▸ Document
★ ★ ★ ★ ★ ★ ★

# rerouting wires



## daniel2229 (May 6, 2008)

I have removed the header in my kitchen and have found six wires that that need to be rerouted. I can easily lengthen most of them and put them in journal boxes between the rafters, but where they pass by the top wall sill plate will be a problem. I will try to drill down through the plate for most of them, but one does not go that direction and will need to be placed on the side of the plate. 

Is it kosher to notch the plate on the side so the wire fits flush to the wood? Dry wall and my new taller cabinets will go over this wire.

Please advise. Thanks.


----------



## glennjanie (May 6, 2008)

Make sure you also cover the wire with a metal plate; you may not be the last one to work in that area and you could use some protection against shorts too.
Glenn


----------



## daniel2229 (May 6, 2008)

I think I have seen those plates somewhere where I did some rehab work. Good idea.


----------



## daniel2229 (May 6, 2008)

Here is what I am up against.


----------



## handyguys (May 7, 2008)

The junction box cannot be buried. It must have a cover that can be accessed.


----------



## daniel2229 (May 13, 2008)

Success! All the wiring has either been run through the joists or placed in a chiseled race and covered with a metal plate. I just worked with one wire at a time and made as few cuts as possible.

All that is left is for the plumber to move the drain pipe. That is supposed to happen soon. I am waiting for the cabinets to be shipped in a couple of weeks.


----------

★ ★ ★ ★ ★ ★ ★

▸ Given records
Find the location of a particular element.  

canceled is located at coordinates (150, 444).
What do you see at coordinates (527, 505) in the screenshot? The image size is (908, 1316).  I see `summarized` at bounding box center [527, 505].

★ ★ ★ ★ ★ ★ ★

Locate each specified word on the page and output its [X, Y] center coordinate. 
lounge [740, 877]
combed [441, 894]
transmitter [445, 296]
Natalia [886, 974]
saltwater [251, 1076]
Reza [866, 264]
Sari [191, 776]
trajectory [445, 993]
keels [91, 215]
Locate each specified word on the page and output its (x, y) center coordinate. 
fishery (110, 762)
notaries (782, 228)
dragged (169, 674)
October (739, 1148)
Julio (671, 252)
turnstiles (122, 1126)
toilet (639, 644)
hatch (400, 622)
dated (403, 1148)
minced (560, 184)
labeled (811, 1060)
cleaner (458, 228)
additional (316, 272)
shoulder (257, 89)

★ ★ ★ ★ ★ ★ ★

▸ Tasks to carry out
**a.** List every distinct username that posts in the wiring thread.
**b.** According to the wiring thread, what must a junction box have?
**c.** In the wiring thread, write out everything from "Is it kosher" down to "against shorts too.".
You won't need the data for anything asked here.

▸ Results in order
**a.** daniel2229, glennjanie, handyguys

**b.** It must have a cover that can be accessed.

**c.**
Is it kosher to notch the plate on the side so the wire fits flush to the wood? Dry wall and my new taller cabinets will go over this wire.

Please advise. Thanks.


----------



## glennjanie (May 6, 2008)

Make sure you also cover the wire with a metal plate; you may not be the last one to work in that area and you could use some protection against shorts too.